In the early ‘90s the Soviet Union was in a state of economic collapse; scientific resources had dried up, and even reading materials were hard to come by. Only the Academy of Natural Sciences had anything, but its library was off-limits to University of Moscow students like Ruslan Medzhitov. Born in Tashkent, Uzbekistan, the biology doctoral student was all too familiar with overcoming obstacles erected by the Soviet government, yet mostly through determination and self-education, he had managed to earn his BA from the University of Tashkent.
He charmed his way into the stacks and happened upon a 1989 copy of a paper by Yale immunologist Charles A. Janeway Jr., now recognized as revolutionary, postulating the existence of an innate immune system. Medzhitov reached out to Janeway, asking for more details about his theory. To his surprise, Janeway answered. Their ensuing correspondence pointed Medzhitov in a new direction: “That was the point I first thought about being a researcher in immunology.”
As luck would have it, his mentor at University of California, San Diego, Russell Doolittle, and another immunologist, Dick Dutton, both knew Janeway, and they recommended Medzhitov for a highly coveted postdoc position in Janeway’s famed lab at Yale.

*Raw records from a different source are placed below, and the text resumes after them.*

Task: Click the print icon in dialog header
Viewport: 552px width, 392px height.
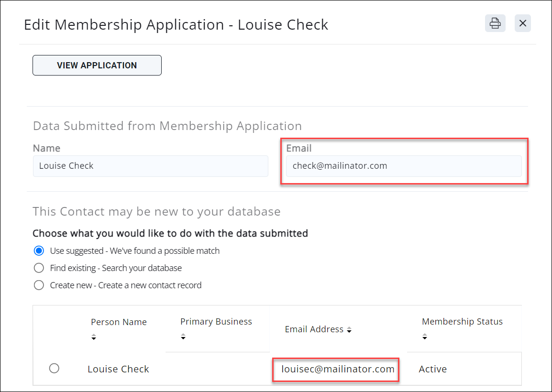Action: pos(495,23)
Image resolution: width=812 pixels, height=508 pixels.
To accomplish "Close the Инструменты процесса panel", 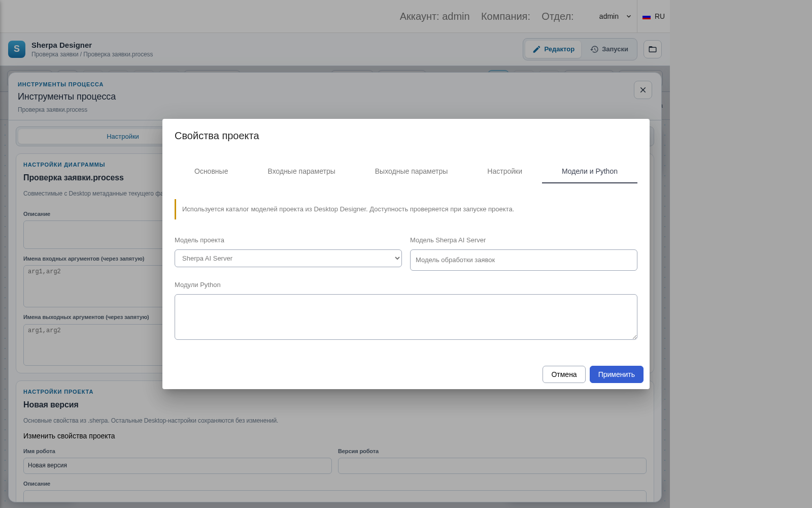I will 643,90.
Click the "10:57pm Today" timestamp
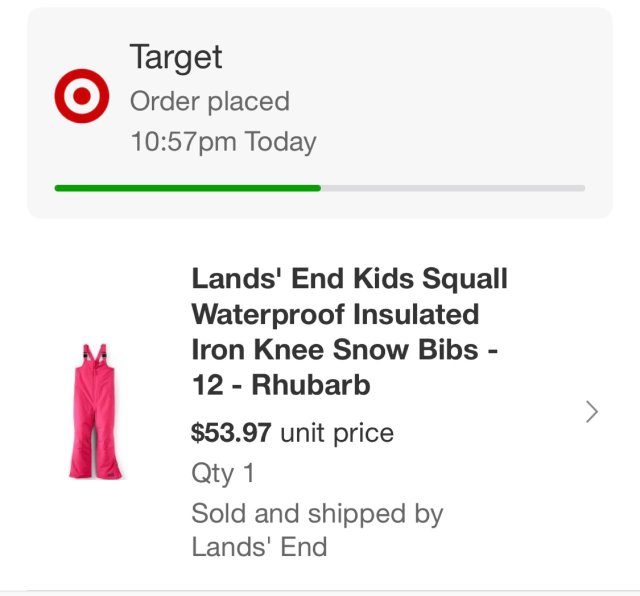Viewport: 640px width, 596px height. click(223, 141)
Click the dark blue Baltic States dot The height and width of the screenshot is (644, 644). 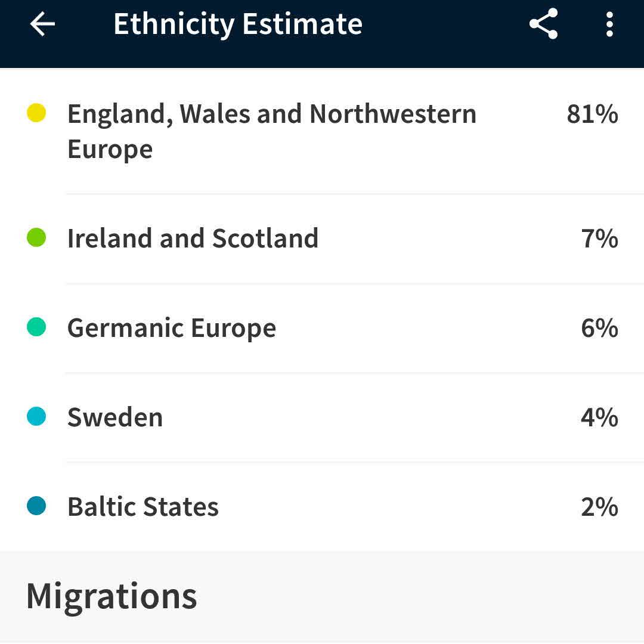point(36,506)
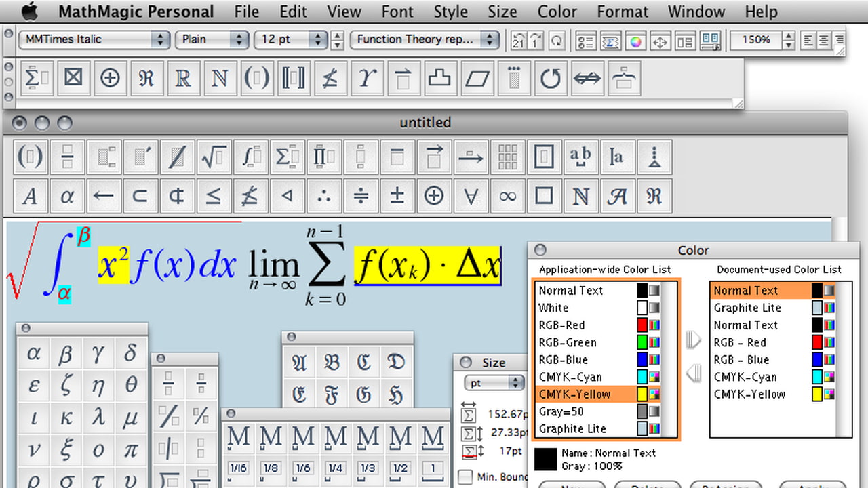Insert a summation template from the template row
The width and height of the screenshot is (868, 488).
286,157
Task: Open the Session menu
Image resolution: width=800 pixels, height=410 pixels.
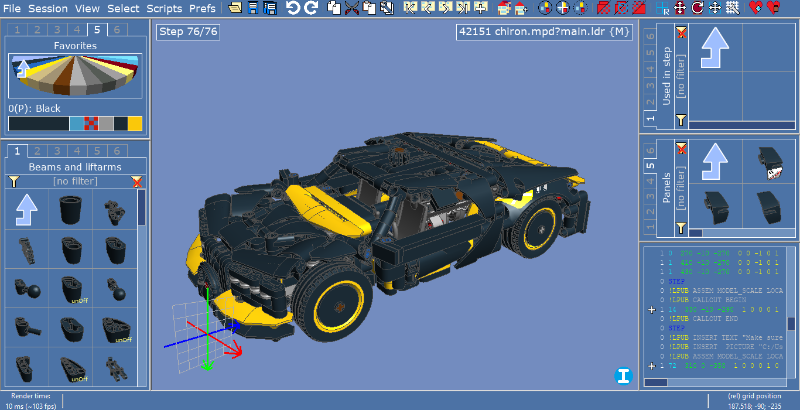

He teamed with Janeway in the search for the gene in the innate immune system that activates the adaptive system — to address the questions, how does the human body know when it has an infection, and how does a microbial infection trigger an immune response? The answer came two years later, in the form of a family of genes that are known as the Toll-like receptors (TLR), now known to play a key role in immunity.
That breakthrough continues to inform the work of Medzhitov, who is today the David W. Wallace Professor of Immunobiology at Yale University Medical School, a member of Yale Cancer Center and the National Academy of Sciences, and an HHMI investigator.